▶ _Texte à lire_
########################################

Le troisième sous-segment est celui des arcades. Le mode de consommation par Internet redistribue complètement les cartes. En effet, de grandes enseignes ont déjà quitté le centre-ville avec ses lourds prix de location, à l’exception de grandes enseignes de bijouterie ayant confondu le loyer de New York avec celui de la Cité de Calvin. Les autres seront obligés de se réinventer. De plus, les contraintes légales de la Ville de Genève (Plans d’utilisation du sol) freinent toute progression des prix de location des arcades et par ricochet l’espoir de croissance du prix de l’immeuble.
Le quatrième sous-segment inclut les surfaces industrielles. Celui-ci traverse une crise plus importante, car les surfaces de terrain manquent et leurs accès sont difficiles. Le grand secteur du PAV a été mal géré par l’État et il est difficile de convaincre une entreprise avec un bon rendement de quitter ses locaux avant l’échéance de son bail foncier (droit de superficie), à plus forte raison quand le loyer foncier est faible, donc peu incitatif au déménagement et que la parcelle est située proche de la bretelle autoroutière, de la Ville et de la future gare du CEVA. D’un autre côté, l’approche d’indemnisation de l’État reste peu convaincante. Les surfaces où l’entreprise pourrait posséder le foncier et le bâtiment, a contrario du principe du DDP, restent très rares. Finalement, les surfaces proposées sont grandes et le tissu genevois, à l’image des PME, requiert de petites unités locatives pour les PMI.

########################################

▶ _Données présentées_
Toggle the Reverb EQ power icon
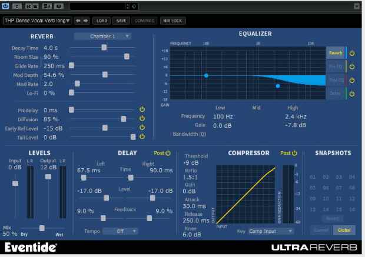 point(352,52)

########################################

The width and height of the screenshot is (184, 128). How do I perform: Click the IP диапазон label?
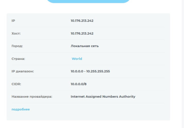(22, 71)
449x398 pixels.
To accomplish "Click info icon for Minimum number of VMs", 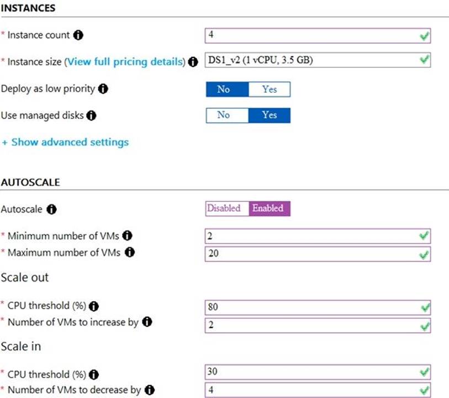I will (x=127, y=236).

########################################

▶ _Consigne_
Recopiez à l'identique le passage du texte sur l'immobilier genevois qui va de « Le troisième sous-segment » jusqu'à « prix de l’immeuble. ».

▶ _Résultat de l'exercice_
Le troisième sous-segment est celui des arcades. Le mode de consommation par Internet redistribue complètement les cartes. En effet, de grandes enseignes ont déjà quitté le centre-ville avec ses lourds prix de location, à l’exception de grandes enseignes de bijouterie ayant confondu le loyer de New York avec celui de la Cité de Calvin. Les autres seront obligés de se réinventer. De plus, les contraintes légales de la Ville de Genève (Plans d’utilisation du sol) freinent toute progression des prix de location des arcades et par ricochet l’espoir de croissance du prix de l’immeuble.